My personal life is particularly political. In fact, now that I ponder the subject, I see that I was one of the first personal-as-political activists. Here is a list of my achievements:
- I have not watched television for twenty-eight years.
- I have not eaten meat for twenty-nine years.
- I have meditated every day for twenty-six years.
- I have worked full time for a total of nine and a half months. (The rest of my working life — twenty-seven years — I have worked part time.)
- The most money I have made in a year is $11,806.
But these are just my most visible accomplishments. Please accompany me through an account of my personal political life:
June 4
I speak to Julie on the phone. The conversation turns to fleas. (Julie has two cats.) “We’ve had severe infestations,” she says. “I go through their fur two or three times a day, looking very carefully for fleas.”
This piques my sadistic curiosity. “How do you kill the fleas?” I ask. “Do you drown them in kerosene?”
“I just put them in water. Soapy water or plain water.”
There is a thoughtful pause in the conversation.
“Actually, I like fleas,” Julie reflects. “I’m sorry I have to kill them. I admire their tenacity, their talent for survival. And they can leap really far!”
“Good,” I reply. “I am happy to hear of your love for fleas.”
To express love for the despised and the forgotten — particularly fleas, who have no voice in the human world — that is real politics.
June 6
My mother-in-law gave us curtains of a heavy olive-colored fabric decorated with flowers — almost a camouflage pattern. These curtains shut out the light so well that, even on a bright morning, the room is dim, and you cannot distinguish the pants hanging in the closet.
Nevertheless, at these moments, I never turn on the light; rather, I go to the window and pull open the curtain. Why waste the earth’s riches, in the form of electricity, when the purest sunlight is available for scant exertion?
June 10
When I’m walking down a street and need to spit (I have become quite a spitter in the last six years), I pause to consider: Where can I best bestow my spit? What flower or tree is most desperate for whatever nourishment my spit can provide?
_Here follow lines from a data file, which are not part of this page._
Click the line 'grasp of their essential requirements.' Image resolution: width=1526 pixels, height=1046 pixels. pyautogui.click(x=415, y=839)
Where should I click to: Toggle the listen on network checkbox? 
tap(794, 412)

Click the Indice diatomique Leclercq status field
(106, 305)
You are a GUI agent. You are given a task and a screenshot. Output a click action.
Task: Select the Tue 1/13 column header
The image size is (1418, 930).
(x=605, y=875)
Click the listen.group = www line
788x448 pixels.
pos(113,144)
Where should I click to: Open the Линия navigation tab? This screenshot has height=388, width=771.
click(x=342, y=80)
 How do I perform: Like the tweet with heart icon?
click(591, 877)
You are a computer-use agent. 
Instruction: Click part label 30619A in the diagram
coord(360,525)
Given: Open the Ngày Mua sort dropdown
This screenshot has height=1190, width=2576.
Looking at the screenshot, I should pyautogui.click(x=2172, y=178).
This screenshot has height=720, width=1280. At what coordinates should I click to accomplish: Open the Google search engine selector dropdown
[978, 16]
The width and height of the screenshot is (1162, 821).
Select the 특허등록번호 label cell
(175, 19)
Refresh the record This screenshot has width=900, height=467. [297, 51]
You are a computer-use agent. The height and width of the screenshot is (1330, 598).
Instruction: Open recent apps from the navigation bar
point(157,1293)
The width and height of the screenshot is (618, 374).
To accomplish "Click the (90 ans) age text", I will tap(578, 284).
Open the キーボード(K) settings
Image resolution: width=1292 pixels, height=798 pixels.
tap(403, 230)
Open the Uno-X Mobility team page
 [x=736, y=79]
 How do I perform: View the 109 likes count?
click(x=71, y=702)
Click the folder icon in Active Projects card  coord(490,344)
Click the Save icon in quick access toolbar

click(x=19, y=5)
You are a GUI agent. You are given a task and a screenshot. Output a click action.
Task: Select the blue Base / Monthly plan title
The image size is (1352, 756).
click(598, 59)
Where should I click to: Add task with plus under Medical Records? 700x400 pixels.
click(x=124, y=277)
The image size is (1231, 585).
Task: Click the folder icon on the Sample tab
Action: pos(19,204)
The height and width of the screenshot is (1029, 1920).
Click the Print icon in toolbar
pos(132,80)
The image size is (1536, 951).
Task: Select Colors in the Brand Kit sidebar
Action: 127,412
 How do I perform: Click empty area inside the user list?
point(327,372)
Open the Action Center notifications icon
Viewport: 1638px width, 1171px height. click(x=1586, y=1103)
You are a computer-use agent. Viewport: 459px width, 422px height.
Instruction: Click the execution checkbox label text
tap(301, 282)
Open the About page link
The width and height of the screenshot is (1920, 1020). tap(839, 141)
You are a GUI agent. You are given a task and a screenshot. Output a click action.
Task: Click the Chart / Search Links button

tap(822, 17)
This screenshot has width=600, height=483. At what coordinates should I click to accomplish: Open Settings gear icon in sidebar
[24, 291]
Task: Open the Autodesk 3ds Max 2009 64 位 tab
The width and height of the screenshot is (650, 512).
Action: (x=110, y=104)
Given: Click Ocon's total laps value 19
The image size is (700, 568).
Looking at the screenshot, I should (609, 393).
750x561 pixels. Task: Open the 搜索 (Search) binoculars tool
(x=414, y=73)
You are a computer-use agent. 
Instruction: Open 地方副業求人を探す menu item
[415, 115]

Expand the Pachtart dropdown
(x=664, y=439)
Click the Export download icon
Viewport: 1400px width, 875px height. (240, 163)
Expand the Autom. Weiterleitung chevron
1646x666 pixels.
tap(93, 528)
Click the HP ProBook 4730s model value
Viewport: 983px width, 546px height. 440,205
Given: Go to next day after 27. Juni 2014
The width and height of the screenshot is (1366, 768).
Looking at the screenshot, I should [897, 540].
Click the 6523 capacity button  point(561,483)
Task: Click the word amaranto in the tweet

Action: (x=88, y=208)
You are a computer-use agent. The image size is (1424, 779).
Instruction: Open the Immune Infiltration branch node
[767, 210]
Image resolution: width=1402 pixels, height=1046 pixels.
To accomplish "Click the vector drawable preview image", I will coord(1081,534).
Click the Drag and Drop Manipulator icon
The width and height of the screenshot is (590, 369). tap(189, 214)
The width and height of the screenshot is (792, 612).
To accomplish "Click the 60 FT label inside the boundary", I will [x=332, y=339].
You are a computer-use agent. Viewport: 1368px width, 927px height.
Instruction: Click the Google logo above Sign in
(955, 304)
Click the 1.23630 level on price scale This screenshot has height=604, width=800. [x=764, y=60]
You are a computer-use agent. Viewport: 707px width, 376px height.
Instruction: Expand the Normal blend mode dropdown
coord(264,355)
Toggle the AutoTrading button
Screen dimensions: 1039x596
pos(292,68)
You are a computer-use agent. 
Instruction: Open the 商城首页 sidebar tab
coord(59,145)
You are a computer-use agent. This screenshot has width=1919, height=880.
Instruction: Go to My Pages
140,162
Suppose I see a yellowing, four-inch-high plant with spoon-shaped double leaves and a thick brownish stem. Before spitting, I attempt to guess whether this creature is thirsting. If I suppose that she is, I give her my small feast of saliva. These are my politics.
June 12
On the stone wall of a toilet stall at the college in New Paltz, a man has scratched, DEATH TO — followed by the ugliest word in the American language, a word used to justify slavery and vigilante murder.
Luckily, I always carry a felt-tip pen, so I quickly cross out this last word and then deliberate over what to put in its place. Should I write, DEATH TO WHITES? Or, DEATH TO IDIOTS? Or, DEATH TO RACISTS?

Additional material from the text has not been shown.